**** Recorded information ****

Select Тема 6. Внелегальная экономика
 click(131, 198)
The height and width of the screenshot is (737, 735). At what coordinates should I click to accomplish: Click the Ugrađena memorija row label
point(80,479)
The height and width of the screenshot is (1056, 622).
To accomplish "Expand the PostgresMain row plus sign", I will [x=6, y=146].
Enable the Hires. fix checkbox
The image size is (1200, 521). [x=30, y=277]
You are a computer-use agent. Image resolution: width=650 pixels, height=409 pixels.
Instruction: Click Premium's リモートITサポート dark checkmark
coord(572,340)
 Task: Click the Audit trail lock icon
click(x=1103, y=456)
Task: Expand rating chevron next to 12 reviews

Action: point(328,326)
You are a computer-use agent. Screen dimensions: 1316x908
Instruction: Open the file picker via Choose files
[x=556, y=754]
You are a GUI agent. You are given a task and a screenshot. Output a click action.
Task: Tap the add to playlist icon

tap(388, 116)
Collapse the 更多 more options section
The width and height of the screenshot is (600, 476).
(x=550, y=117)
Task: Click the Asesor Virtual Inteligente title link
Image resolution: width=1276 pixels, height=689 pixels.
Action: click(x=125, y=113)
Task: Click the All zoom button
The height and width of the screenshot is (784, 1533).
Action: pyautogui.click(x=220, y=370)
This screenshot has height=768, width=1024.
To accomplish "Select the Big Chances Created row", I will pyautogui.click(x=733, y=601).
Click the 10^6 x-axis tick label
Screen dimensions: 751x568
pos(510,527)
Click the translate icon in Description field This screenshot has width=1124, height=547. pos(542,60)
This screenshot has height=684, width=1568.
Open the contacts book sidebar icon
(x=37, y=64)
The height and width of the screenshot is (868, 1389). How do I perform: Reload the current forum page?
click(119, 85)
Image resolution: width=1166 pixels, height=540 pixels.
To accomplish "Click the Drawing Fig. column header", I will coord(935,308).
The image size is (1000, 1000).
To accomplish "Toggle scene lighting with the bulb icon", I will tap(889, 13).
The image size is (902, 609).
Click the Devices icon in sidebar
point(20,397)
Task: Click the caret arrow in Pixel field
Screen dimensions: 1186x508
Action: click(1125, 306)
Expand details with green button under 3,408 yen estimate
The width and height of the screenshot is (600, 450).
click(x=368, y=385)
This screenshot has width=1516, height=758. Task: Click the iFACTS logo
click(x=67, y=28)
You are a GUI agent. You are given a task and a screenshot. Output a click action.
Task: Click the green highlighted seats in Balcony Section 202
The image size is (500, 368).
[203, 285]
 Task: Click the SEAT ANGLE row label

****

> Work required
From the line containing "Task: Click the caret arrow in Pixel field" to the last line of the material, please quote every line exactly and only those.

> Worked solution
Task: Click the caret arrow in Pixel field
Screen dimensions: 1186x508
Action: click(1125, 306)
Expand details with green button under 3,408 yen estimate
The width and height of the screenshot is (600, 450).
click(x=368, y=385)
This screenshot has width=1516, height=758. Task: Click the iFACTS logo
click(x=67, y=28)
You are a GUI agent. You are given a task and a screenshot. Output a click action.
Task: Click the green highlighted seats in Balcony Section 202
The image size is (500, 368).
[203, 285]
 Task: Click the SEAT ANGLE row label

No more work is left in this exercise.